Secara politik, lanjut dia, bisa juga dilihat pada 1996-2001 ketika Afghanistan dipimpin Taliban. Di saat tidak ada negara yang mau mengakui otoritas Taliban, hanya Arab Saudi yang mengakui kepemimpinan Taliban selain Pakistan dan Uni Emirat Arab. “Kenapa Saudi mengakui? Karena memang satu ideologi: Salafi-Wahabi,” tandasnya.
Sekjen Ikatan Alumni Syam Indonesia (ALSYAMI) itu mengatakan, baik Taliban yang muncul di Afghanistan maupun ISIS di Suriah, keduanya lahir dari negara yang memiliki konflik berkepanjangan. “Satu hal yang menyamakan menurut saya adalah sama-sama lahir dari negara konflik dan atas peran Amerika,” terangnya.
Gus Najih berharap agar Amerika berhenti mengintervensi Afghanistan. “Amerika terus melakukan intervensi terhadap negara-negara lain, menurut saya, ini petualangan yang sangat berbahaya,” katanya.
Dijelaskan, lahirnya ISIS, Taliban maupun kelompok-kelompok teror, langsung maupun tidak langsung adalah peran Amerika.
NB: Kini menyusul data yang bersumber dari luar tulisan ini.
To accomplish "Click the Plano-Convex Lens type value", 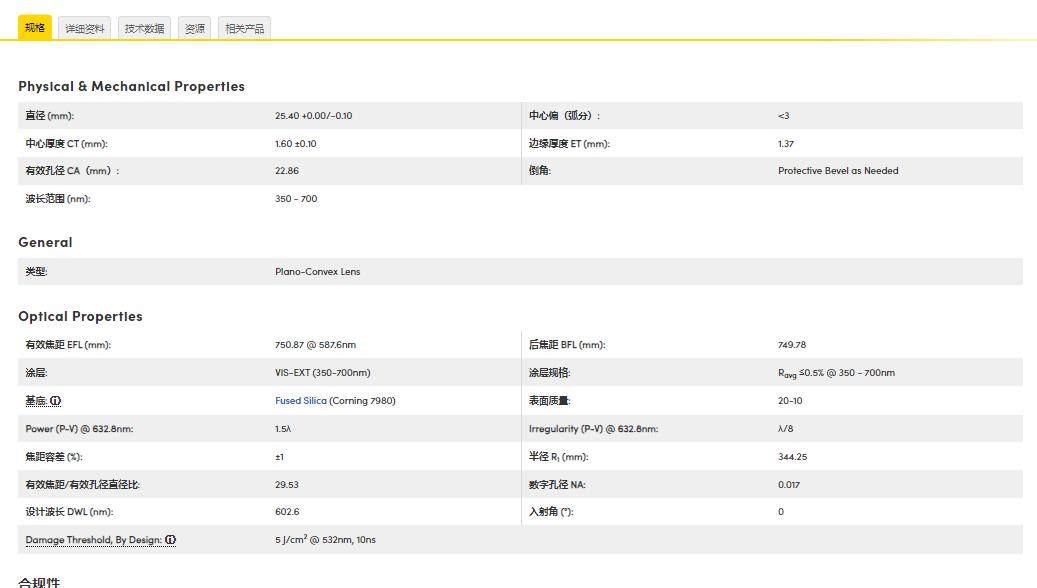I will (x=317, y=272).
ISIS muncul setelah Amerika menginvasi Irak. Taliban membesar setelah Amerika menginvasi Afghanistan.
“Meskipun kalau kita baca peta geopolitiknya, lahirnya Taliban itu sendiri tidak lepas dari Amerika. Tadi saya katakan bahwa mereka dulu dididik di lembaga-lembaga pendidikan yang didanai Arab Saudi,” terangnya.
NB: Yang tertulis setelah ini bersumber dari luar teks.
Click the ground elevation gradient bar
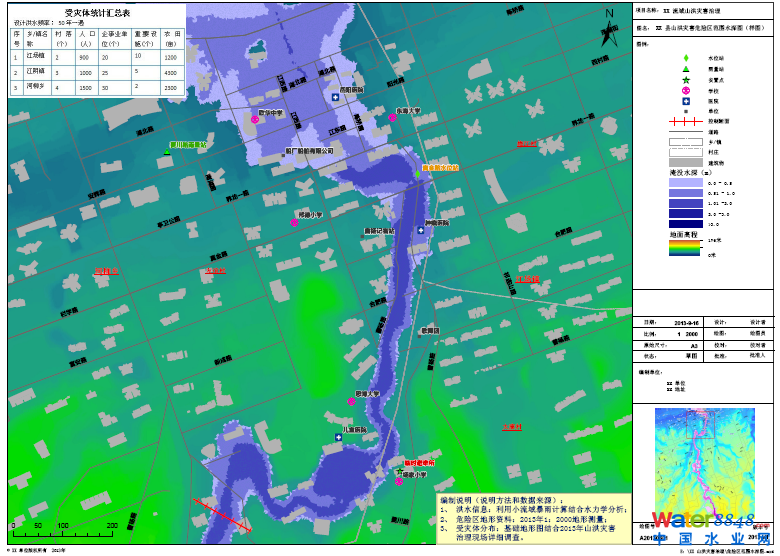This screenshot has height=556, width=780. point(684,247)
“Tetapi Taliban ini mendapatkan pelatihan militer justru dari CIA (Central Intelligence Agency). Sebetulnya sampai sekarang pun CIA masih bisa memegang orang-orang Taliban, sebagaimana dikatakan oleh KH As’ad Said Ali (mantan Wakil Kepala BIN) tadi,” sambungnya.
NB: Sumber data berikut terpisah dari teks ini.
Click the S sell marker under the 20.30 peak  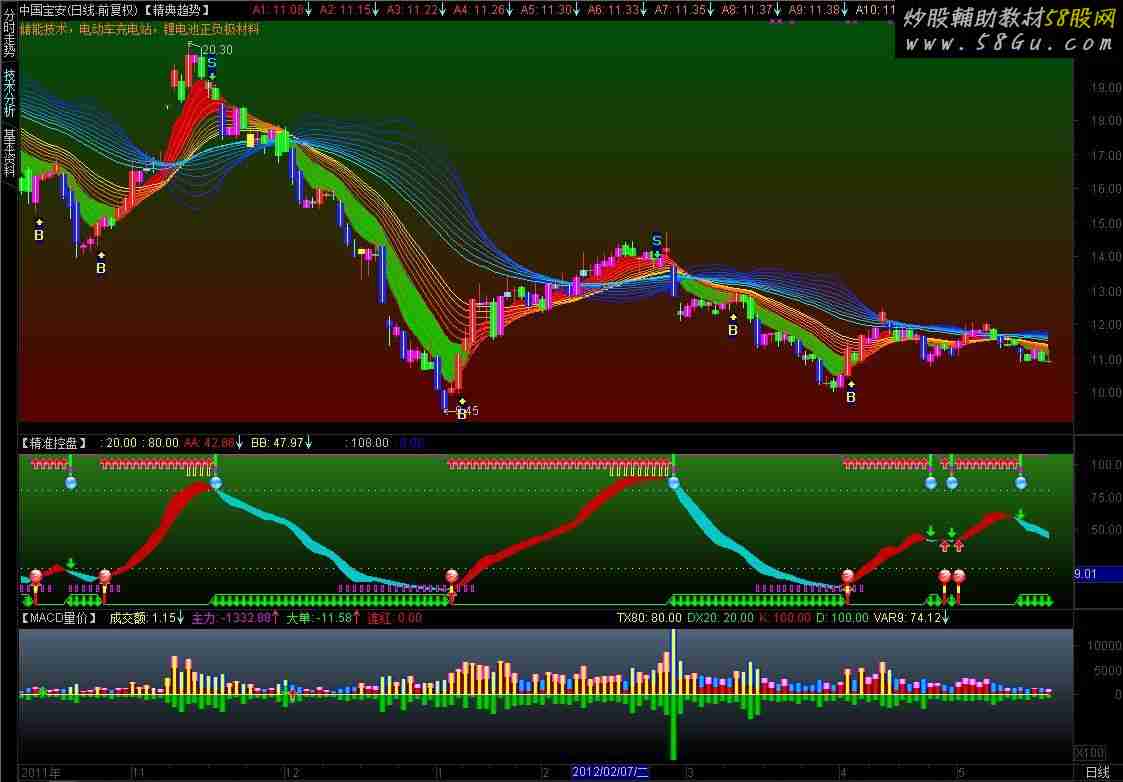212,63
Seandainya Taliban tidak dalam kontrol Amerika, sambung Gus Najih, tentu tidak mungkin bisa membuat kantor politbiro di Doha, Qatar. Dikatakan, Qatar termasuk salah satu negara yang menjadi sekutu Amerika dan mempunyai pangkalan militer di sana.
“Taliban bisa sampai di Indonesia juga atas restu dari CIA. Kemudian Taliban bisa dengan cepat menguasai Afghanistan itu juga karena peran dari Amerika, karena memang sudah ada komando. Itu mengapa militer Afghanistan tidak melawan,” pungkasnya.